**WORK ORDER A:**
Answer these questions from the passage on Dou's stories, each on its own line:
(i) In what year was Dou born?
(ii) In 'Squatting', how must everyone who goes out after dark move around?
(iii) What is the name of the cat in 'Metamorphosis'?
**WORK ORDER B:** Resume the passage on Dou's stories, picking up after its final sentence.

**TEXT PASSAGE:**

◇ ◇ ◇ ◇ ◇

Other stories in the collection show the author’s same anger, fascination, and intellectually-superior amusement at the ways of officialdom. (Born in 1960, Dou has lived through events including the Cultural Revolution, mass hunger, economic reforms and modernization, the growth of a prosperous middle class and the arrival of McDonald’s in Beijing. And he only just missed Mao Zedong’s Four Pests Campaign which set out in 1958 to eradicate rats, flies, mosquitoes and sparrows.)

The style of the stories is at times evocative of Kafka and Alan Bennett. In ‘The Last Shot’ we encounter a professional assassin who, while stalking his target, comes to realize that the target is himself. In ‘Squatting’, a local authority troubled by nocturnal street disorder hits on the brilliant wheeze that everyone who goes out after dark should be required to move around in a squatting position.

The stories are often poignant and horrifying. Cannibalism is a theme. In ‘Vivisection’, the first-person narrator describes starving children gnawing their own fingers, only to be warned by their mother of the hygiene risks. Her own fingers, she insists, are cleaner, more edible and nutritious. In ‘Metamorphosis’, an overgrown cat called Maomao takes on the role of housekeeper for a family whose human housekeeper they have murdered. Maomao’s first domestic task is to get rid of the body: she urges the family to eat it. As the narrator coolly remarks, ‘No life, no matter how dull, ever wants for strange occurrences.’

Indeed. In later, more prosperous times, a Chinese male author lusting after a visiting American woman finds that she will only accept him as her lover in Zhangji, a town that she has read about in his stories. There’s only one problem: Zhangji doesn’t exist. But, in ‘Going to Zhangji’ he takes here there anyway.

◇ ◇ ◇ ◇ ◇

**DATA TO EXAMINE:**
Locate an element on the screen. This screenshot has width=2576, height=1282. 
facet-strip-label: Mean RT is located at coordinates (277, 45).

◇ ◇ ◇ ◇ ◇

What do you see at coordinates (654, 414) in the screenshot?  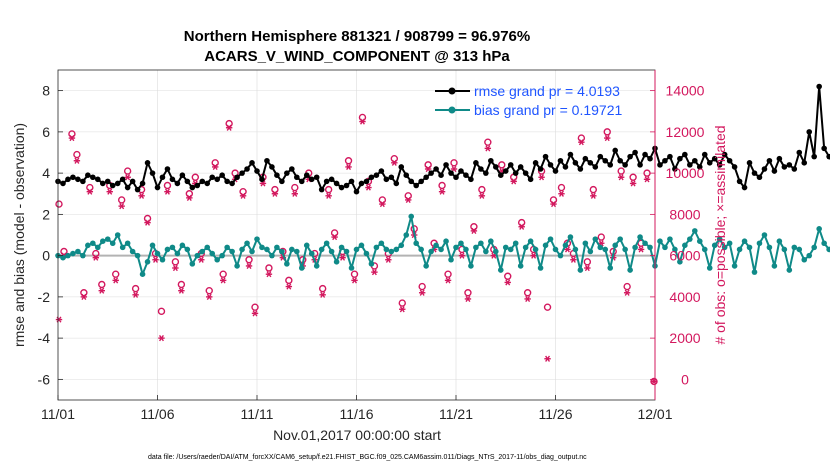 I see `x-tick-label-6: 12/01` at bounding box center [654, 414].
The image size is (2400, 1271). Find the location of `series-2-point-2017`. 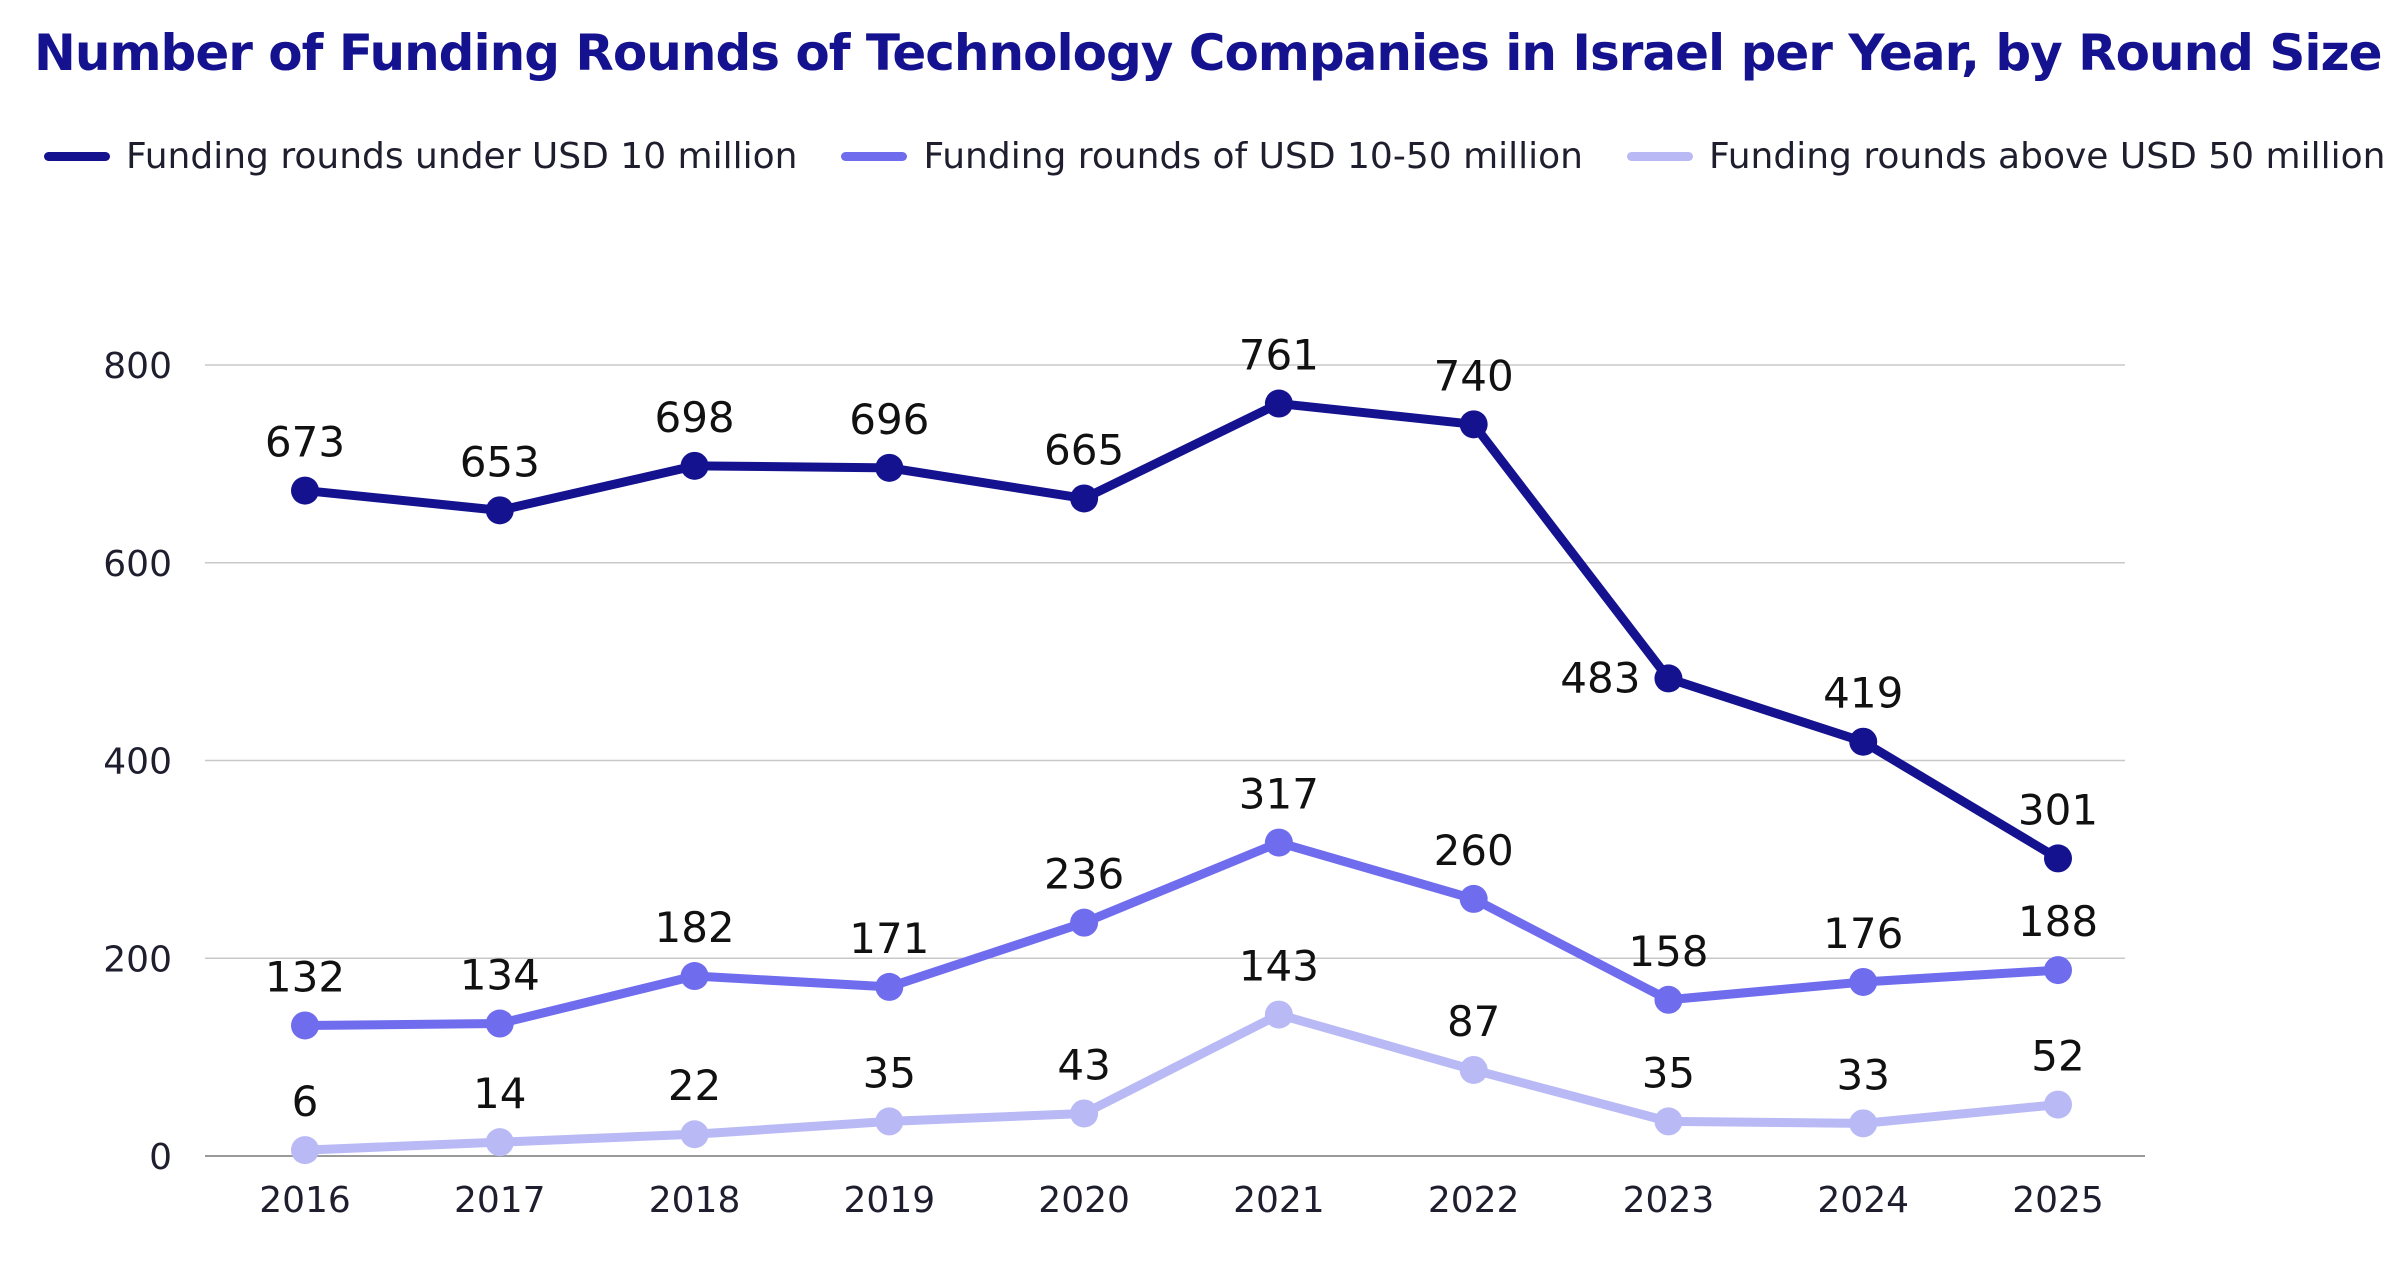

◇ ◇ ◇ ◇ ◇

**ANSWER BOX A:**
(i) 1960
(ii) In a squatting position
(iii) Maomao

**ANSWER BOX B:**
Not being a Chinese speaker, I can’t comment on the faithfulness of Brendan O’Kane’s translation, but the style of this English-language version is lively, deadpan, sometimes outraged, often chatty and intimate. Events slither between realism and magic in ways that only rarely seem contrived or improbable. Some ideas can only be expressed as fantasy or metaphor. You get the sense of a narrator who has his tongue in his cheek and one eye over his shoulder.

The publishers’ notes tell us that the author has published five novels and five short story collections: this is the first of his books to be published in English. May we have more, please?